• _Available records_
━━━━

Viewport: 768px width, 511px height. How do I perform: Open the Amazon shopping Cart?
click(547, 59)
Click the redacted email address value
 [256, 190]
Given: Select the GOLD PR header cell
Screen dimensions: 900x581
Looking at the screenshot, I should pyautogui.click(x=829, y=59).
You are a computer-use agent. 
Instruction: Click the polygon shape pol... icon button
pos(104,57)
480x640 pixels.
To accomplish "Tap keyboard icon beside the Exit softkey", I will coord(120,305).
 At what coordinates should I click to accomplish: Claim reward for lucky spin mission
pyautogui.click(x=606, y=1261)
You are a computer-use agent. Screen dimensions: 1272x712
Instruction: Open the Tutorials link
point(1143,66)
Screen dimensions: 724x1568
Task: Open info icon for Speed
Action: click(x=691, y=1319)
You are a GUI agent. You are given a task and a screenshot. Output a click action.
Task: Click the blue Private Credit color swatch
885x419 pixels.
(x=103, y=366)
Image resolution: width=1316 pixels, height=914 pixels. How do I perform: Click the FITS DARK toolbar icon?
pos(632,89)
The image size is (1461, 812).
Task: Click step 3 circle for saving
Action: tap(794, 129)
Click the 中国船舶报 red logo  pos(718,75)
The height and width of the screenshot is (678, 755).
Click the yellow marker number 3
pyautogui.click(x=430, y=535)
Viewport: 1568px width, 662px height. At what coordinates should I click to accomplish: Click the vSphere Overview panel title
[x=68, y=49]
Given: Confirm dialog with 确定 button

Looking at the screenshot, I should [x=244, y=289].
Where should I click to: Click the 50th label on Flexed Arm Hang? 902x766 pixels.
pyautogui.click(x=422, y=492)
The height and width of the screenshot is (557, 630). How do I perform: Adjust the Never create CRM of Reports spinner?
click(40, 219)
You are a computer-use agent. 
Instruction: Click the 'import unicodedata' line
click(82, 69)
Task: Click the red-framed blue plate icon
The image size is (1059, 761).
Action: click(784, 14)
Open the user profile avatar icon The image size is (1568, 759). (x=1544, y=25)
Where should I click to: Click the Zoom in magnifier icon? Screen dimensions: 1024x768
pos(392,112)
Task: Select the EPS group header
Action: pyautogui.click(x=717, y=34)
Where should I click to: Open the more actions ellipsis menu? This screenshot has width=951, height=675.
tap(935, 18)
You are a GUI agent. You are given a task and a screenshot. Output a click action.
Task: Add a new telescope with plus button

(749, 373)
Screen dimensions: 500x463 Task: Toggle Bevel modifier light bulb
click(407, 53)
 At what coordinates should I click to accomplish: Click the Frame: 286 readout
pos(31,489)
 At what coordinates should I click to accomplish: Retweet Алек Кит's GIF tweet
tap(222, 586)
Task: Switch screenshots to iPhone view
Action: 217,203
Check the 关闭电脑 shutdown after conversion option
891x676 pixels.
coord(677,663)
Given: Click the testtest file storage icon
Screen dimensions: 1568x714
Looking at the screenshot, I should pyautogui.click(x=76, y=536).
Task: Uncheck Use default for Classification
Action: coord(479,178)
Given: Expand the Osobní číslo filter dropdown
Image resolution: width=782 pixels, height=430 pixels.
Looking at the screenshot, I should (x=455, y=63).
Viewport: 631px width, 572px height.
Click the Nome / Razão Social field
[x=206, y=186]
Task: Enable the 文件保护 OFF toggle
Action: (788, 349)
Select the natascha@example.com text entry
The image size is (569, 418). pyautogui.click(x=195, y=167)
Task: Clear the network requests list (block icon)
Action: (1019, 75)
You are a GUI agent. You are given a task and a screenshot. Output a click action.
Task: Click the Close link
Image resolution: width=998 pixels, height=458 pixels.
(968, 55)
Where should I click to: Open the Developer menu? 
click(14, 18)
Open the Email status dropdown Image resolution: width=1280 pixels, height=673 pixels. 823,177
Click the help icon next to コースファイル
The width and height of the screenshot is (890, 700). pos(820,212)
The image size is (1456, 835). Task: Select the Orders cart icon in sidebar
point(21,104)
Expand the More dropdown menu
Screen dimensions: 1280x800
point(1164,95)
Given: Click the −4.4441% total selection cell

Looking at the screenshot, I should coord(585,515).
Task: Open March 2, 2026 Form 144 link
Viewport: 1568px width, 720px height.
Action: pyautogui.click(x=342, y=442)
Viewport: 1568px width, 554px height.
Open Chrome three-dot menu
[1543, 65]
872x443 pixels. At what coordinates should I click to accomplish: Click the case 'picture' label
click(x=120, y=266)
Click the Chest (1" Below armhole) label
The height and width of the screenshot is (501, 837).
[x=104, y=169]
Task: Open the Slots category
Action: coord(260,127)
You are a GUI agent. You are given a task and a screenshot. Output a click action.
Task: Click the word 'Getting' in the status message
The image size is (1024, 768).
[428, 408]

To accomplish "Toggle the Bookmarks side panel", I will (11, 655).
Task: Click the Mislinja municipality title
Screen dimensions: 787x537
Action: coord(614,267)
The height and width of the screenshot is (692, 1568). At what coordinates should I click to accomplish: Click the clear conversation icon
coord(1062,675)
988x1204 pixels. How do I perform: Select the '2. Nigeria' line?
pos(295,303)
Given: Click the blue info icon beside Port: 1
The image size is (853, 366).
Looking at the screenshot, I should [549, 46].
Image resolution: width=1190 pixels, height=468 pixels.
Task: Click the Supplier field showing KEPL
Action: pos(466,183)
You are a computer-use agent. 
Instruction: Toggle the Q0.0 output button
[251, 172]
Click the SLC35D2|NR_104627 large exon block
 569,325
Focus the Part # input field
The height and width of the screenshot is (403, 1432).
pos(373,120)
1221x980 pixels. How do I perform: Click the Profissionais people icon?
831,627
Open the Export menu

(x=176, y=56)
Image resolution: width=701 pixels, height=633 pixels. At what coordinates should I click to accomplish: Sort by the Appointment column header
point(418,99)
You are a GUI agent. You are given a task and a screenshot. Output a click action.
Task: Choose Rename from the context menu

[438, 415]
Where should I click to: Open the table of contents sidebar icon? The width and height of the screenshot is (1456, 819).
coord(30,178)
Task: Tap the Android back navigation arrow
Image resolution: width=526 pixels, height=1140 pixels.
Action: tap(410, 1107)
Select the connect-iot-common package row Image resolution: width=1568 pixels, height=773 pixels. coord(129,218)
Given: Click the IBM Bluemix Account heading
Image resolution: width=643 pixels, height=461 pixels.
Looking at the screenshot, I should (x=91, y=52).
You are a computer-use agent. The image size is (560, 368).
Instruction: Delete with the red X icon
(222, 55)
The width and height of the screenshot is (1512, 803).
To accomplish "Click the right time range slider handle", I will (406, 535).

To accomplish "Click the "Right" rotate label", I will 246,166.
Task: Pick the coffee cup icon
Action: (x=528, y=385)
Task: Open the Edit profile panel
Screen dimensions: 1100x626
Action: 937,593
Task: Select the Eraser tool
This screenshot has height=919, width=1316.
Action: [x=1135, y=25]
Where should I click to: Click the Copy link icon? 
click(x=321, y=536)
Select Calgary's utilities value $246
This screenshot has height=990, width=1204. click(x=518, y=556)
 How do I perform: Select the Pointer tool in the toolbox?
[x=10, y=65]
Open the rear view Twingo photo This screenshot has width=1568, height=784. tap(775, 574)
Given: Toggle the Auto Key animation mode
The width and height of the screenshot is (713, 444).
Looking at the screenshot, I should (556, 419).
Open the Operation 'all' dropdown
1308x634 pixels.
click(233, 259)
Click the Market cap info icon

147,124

━━━━

• _Stated problem_
Print, word for word, the lines above that open with the line containing "Task: Tap the Android back navigation arrow" and close with the line containing "Select the connect-iot-common", including both of those lines.

• _Result of the exercise_
Task: Tap the Android back navigation arrow
Image resolution: width=526 pixels, height=1140 pixels.
Action: tap(410, 1107)
Select the connect-iot-common package row Image resolution: width=1568 pixels, height=773 pixels. coord(129,218)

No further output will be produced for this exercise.